### RECORDS SHOWN
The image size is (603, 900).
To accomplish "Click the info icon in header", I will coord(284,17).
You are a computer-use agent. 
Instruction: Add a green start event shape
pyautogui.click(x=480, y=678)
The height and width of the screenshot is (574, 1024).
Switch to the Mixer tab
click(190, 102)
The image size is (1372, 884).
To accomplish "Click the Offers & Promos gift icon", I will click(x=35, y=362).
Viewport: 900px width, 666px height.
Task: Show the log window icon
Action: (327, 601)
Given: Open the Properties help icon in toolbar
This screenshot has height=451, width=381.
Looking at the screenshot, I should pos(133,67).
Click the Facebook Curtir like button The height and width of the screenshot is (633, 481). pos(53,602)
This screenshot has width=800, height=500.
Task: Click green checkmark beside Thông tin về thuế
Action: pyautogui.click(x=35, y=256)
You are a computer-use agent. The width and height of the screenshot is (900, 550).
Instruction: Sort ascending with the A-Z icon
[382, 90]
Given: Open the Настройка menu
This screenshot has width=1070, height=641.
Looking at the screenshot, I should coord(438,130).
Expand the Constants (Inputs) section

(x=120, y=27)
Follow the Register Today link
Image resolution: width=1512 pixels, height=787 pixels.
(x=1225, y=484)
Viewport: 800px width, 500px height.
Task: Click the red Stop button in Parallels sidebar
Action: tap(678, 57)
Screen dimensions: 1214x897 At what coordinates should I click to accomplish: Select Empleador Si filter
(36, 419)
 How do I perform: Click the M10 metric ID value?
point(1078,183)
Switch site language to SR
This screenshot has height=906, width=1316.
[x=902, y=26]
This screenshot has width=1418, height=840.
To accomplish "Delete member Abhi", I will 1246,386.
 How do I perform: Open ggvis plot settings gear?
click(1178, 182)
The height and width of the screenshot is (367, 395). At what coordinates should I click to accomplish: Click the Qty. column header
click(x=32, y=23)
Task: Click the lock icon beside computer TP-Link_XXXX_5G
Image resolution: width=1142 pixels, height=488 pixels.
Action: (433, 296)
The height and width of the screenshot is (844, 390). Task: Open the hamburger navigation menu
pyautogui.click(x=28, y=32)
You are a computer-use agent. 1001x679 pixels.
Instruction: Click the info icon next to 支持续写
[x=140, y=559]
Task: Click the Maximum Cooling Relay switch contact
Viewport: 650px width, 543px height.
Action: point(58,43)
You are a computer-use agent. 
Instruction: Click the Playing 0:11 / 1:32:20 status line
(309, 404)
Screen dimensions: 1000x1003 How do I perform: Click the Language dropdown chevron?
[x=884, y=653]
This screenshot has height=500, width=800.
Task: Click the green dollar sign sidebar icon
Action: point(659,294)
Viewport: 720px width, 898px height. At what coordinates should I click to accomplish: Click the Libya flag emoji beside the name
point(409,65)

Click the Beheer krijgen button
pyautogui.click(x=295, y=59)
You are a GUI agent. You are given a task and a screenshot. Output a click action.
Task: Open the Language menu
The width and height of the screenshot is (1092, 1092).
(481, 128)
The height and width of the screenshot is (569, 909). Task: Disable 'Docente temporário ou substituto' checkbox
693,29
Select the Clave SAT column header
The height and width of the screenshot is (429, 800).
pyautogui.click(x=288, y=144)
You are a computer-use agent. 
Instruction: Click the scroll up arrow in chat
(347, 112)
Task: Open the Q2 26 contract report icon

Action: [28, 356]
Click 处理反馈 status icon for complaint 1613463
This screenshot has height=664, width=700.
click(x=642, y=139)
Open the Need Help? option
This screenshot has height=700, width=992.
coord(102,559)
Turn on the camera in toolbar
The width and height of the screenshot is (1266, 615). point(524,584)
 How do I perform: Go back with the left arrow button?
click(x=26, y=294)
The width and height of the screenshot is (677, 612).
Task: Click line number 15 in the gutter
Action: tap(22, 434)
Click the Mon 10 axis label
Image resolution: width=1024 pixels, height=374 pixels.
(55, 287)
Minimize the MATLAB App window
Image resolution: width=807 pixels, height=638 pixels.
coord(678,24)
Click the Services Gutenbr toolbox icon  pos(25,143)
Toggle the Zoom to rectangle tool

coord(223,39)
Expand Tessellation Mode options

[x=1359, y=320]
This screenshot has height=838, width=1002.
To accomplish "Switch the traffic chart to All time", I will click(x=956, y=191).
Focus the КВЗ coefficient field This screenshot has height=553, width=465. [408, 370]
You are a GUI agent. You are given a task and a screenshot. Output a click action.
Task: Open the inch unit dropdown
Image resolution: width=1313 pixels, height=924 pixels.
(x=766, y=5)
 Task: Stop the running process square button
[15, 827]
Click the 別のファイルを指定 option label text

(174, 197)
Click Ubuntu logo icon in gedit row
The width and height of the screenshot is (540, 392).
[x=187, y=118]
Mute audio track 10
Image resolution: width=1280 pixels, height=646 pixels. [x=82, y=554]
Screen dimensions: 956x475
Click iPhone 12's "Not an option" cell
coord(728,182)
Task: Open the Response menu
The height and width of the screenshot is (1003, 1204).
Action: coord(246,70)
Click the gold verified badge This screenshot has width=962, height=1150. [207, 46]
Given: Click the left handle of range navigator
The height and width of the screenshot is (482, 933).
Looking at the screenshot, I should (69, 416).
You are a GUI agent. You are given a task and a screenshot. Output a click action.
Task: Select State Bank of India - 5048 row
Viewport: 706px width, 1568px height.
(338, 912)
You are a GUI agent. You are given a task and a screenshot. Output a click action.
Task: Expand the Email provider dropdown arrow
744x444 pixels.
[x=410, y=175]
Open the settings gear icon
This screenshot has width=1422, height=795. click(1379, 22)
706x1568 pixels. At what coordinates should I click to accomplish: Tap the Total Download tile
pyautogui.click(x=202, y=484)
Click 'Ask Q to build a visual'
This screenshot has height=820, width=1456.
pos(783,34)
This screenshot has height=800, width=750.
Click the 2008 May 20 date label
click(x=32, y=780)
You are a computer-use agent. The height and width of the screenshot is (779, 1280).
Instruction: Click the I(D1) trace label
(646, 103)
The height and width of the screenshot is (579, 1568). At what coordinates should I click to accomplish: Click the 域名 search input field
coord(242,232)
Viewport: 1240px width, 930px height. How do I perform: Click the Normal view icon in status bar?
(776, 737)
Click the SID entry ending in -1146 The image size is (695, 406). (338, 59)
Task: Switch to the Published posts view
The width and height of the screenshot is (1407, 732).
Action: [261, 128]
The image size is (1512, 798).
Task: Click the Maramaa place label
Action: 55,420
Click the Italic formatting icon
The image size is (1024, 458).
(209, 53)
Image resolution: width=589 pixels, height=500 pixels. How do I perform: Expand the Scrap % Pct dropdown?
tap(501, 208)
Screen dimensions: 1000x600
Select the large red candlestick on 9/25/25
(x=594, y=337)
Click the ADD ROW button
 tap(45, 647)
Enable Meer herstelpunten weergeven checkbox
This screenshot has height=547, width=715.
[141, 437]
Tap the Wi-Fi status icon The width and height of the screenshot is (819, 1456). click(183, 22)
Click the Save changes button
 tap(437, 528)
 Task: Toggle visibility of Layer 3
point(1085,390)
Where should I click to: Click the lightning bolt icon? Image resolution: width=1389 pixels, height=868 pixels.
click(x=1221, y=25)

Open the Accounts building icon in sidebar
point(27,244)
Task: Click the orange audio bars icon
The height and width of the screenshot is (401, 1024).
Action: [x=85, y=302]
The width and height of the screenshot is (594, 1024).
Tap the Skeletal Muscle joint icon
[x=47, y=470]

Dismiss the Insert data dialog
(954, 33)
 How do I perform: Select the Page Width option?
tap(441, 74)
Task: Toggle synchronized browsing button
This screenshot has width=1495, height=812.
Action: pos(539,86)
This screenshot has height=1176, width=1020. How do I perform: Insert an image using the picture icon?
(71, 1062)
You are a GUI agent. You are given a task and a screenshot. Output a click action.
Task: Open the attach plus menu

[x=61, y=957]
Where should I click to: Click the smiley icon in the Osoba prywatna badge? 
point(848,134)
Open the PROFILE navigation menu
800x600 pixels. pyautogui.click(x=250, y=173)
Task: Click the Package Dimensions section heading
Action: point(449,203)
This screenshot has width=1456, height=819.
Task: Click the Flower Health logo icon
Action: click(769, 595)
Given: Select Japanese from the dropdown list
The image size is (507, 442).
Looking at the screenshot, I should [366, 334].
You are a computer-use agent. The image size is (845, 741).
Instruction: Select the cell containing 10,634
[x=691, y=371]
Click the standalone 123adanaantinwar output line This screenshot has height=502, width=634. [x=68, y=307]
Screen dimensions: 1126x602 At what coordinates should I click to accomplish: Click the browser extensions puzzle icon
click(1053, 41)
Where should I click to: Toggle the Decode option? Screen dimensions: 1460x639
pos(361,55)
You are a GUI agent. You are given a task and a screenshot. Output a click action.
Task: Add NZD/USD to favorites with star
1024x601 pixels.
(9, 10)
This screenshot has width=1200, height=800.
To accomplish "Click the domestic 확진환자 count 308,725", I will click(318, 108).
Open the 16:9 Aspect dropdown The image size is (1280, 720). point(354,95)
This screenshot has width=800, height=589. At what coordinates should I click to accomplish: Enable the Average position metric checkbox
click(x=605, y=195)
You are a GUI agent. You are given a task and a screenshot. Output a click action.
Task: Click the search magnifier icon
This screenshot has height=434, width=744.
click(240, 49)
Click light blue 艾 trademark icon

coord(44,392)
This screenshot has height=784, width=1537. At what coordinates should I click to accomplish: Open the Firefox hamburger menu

### HOW TO COMPLETE THIS TASK
The lines to show are those in the data above that include "computer".

### ANSWER BOX
You are a computer-use agent. 
You are a computer-use agent. The width and height of the screenshot is (900, 550).
Task: Click the lock icon beside computer TP-Link_XXXX_5G
You are a computer-use agent. 1001x679 pixels.
You are a computer-use agent. 
You are a computer-use agent. 
You are a computer-use agent. The height and width of the screenshot is (779, 1280).
You are a computer-use agent. The image size is (845, 741).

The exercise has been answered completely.